Combine the salt and coconut milk, and stir into the glutinous rice. If the rice is too soft, reduce the amount of coconut milk so that the rice is not overcooked later.
Cut each banana in half lengthwise; toss with the gula Melaka (if the bananas are very sweet, use less sugar) and grated coconut (if using).
Cut the banana leaves into 20cm squares (10-12 pieces), clean them and soften over a flame or scald with hot water.
Cut smaller pieces from the leftover banana leaves.
Place a large banana leaf square on the work surface and a smaller piece in the centre. Spoon about 2 tbsp of glutinous rice on top and flatten it evenly.
Place a banana half on top, together with the sugar mixture, then spoon a little more glutinous rice on top. Fold the banana leaf into a tight packet, compacting the rice. Repeat with the remaining ingredients.

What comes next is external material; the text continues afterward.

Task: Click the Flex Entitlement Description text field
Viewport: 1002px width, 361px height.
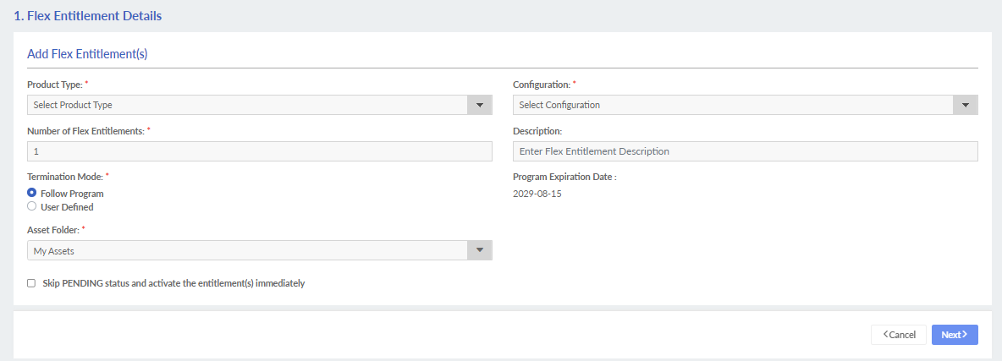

Put two of the rice parcels with bases together and tie them together at the two ends (you can also put in a third tie in the middle) with the raffia string. When all the parcels are paired up, steam over medium heat until cooked, 30-40 minutes.
I can bake a cake without much trouble but ask me to make a local kuih and I struggle every single time. I struggled when I made kuih lapis some years ago, onde onde soon after, and more recently, agar-agar. *Who* struggles when making agar-agar? I made a decent Mille Crepe cake on my very first try but the humble kuih ketayap (a rolled pancake with sweet coconut filling)? Five tries and I still end up with doughy, tasteless pancakes that don’t even interest my scavenging dog.

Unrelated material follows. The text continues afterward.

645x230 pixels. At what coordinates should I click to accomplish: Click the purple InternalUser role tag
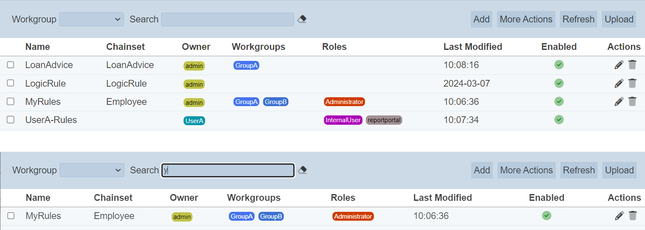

I find local kuih very hard to master. The recipes look deceptively straightforward and simple but once you get into it, you realise that the technique involved requires considerable skill and a lot of practice. And patience.
So, when I decided to try making cokodok (a deep-fried banana fritter) which is a favourite of my husband’s, I thought I’d better cover all bases. I looked online for recipes and compared at least a dozen recipes to see what each cook did differently and how their treat turned out; I spoke to friends who knew how to make the kuih and asked them for tips. And, I called my mother-in-law who I am convinced can make cokodok with her eyes closed, if need be.

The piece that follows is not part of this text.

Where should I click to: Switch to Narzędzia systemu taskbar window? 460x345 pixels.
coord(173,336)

Every time she makes a batch – there will be no less than three dozen small, petite balls on the tea table – it gets eaten up within minutes. So, yeah, I figured she’d be the best person to consult. She was only too pleased to share her recipe and method with me but as with most home cooks, she didn’t have exact measurements. Surprisingly, it only took me a couple of times to get the recipe right.
The tricky thing about this recipe is knowing how much or rather how little flour to add to the batter – too much and your fritter will be hard and unappealing; too little and the mixture might simply fall apart in the hot oil or stick to your pan. But here’s the silver lining – I managed my way around this kuih after just two tries. And if I can do it, I reckon anyone can. – S. Indramalar
Makes 30-35 fritters
6-8 pisang emas (3-4 pisang berangan)
2 tbsp sugar
4 tbsp plain flour
A pinch of salt
Peel the bananas and roughly slice them. In a bowl, mash them with a fork or your hands.
Add the sugar, salt, and flour, and mix to incorporate. It shouldn’t be too firm like biscuit dough but you should be able to spoon the batter without it running off the sides of the spoon.
Heat enough oil in a wok or saucepan for deep frying. When hot (about 180˚C), gently drop a teaspoonful of the mixture into the oil so the cokodok retains a circular shape.
To test the consistency of the batter, try a tiny drop first and adjust accordingly.
Reduce the heat slightly (to make sure the inside of the fritter is cooked) and fry until the fritters turn a deep golden brown. Remove and drain, and repeat.